PFERDEBEINE

Bibliographic Details

Title
PFERDEBEINE
Artist
Yasutomo Ota / 太田泰友
Year
2015
Size
h660 × w160 × d10 mm
Weight
700g
Language
German / ドイツ語、Japanese / 日本語
Printing
ハンドオフセット印刷
Materials
蹄鉄によるグラフィック、楮紙、NTスフール
Edition
23
Condition
new

原作は芥川龍之介の怪奇譚。
«PFERDEBEINE»
2015

芥川龍之介の『馬の脚』を題材にした作品です。

この本の長さはなんと66cm。

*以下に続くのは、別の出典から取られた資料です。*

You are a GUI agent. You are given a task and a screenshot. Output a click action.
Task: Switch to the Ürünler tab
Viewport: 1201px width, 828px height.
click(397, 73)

サラブレットにしては少し短めな脚ですが、日本の在来馬の脚の長さとしてはちょうど平均値。馬の脚が入る本棚はありませんが、本作も本棚には収まりそうにありません。

芥川の『馬の脚』について、ごくごく簡単に解説をしておきます。『馬の脚』は、1925年(大正14年)初出の綺談で、「大人に読ませるお伽噺」という一節からはじまります。大正時代の北京在住の商社マンの「忍野半三郎」は、手違いの死で幽冥界に来てしまったため蘇生されたものの、そのとき既に脚が腐っていたので、自分の脚の替わりに馬の脚をつけてこの世に送り返される羽目に。移植された馬の脚は主人公の意志と関係なく、本能のままに駆け回り、遂には白いズボンの下から覗く毛だらけの馬の脚を妻に見られてしまい、やがて彼は姿を消します。フランツ・カフカの『変身』を彷彿とさせる奇想天外なストーリーです。

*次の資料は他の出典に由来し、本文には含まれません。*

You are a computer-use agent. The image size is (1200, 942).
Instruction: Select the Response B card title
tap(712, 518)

真っ白な表紙なのに、表情、或いは体温のような生きものを手触りを感じます。中のページを開いて驚くのは、本文の配置。ズボンの型紙の輪郭にそって日本語とドイツ語のテキストが流れていきますが、とても不思議な景色です。そしてテキストの下を駆け抜ける蹉跌の跡。視覚的なそのイメージから、鑑賞する人は馬の足音や馬が蹴った土埃を連想せずにはいられません。大きく、物語性に富んだ本だけに、ページをめくる度に本の中に吸い込まれそうな錯覚に囚われます。

表紙と蹄鉄のグラフィックに用いた白い紙は、主人公「忍野半三郎」が履いている白いズボンから構想を得て選択されました。一見普通の紙に見えますが、実際に触ってみると毛のような、動物の皮のような人肌のようにも感じられる特殊な手触りの紙です。表紙には、紙の質感を強調するように、日本語とドイツ語のタイトルが、強めに空押しされています。

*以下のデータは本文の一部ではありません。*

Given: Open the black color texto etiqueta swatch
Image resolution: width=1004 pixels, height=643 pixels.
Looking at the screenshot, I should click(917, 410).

本文は、ズボンの型紙の形に文字が配置されています。作中で、天国からこの世へ送り返される際に移植された馬の脚が、主人公の太ももから下に接続されていることから、テキストは型紙上方の日本語に、型紙下方のドイツ語が接続されるように組まれています。また、二重折になって印刷されている和紙の中には、蹄鉄にインキをつけて直接押してできたグラフィックを挿入しているため、一冊として同じ本はありません。型紙というモチーフに和紙を組み合わせることで、実際に型紙として用いられることもある和紙という素材の可能性にも迫っています。

『馬の脚』について:

発表は大正十四年。芥川龍之介が自ら命を絶つわずか二年前のことです。『馬の脚』は中年男性が馬の脚を自分の太ももから先に移植されてしまう奇想天外な物語。蘇生や移植といった出来事は「再生」を、自分の意思と関係なく本能のままに駆け回る馬の脚は「狂気」を象徴しています。この頃、芥川龍之介は既に精神を病んでいました。主人公「忍野半三郎」は、芥川龍之介自身だったのかもしれません。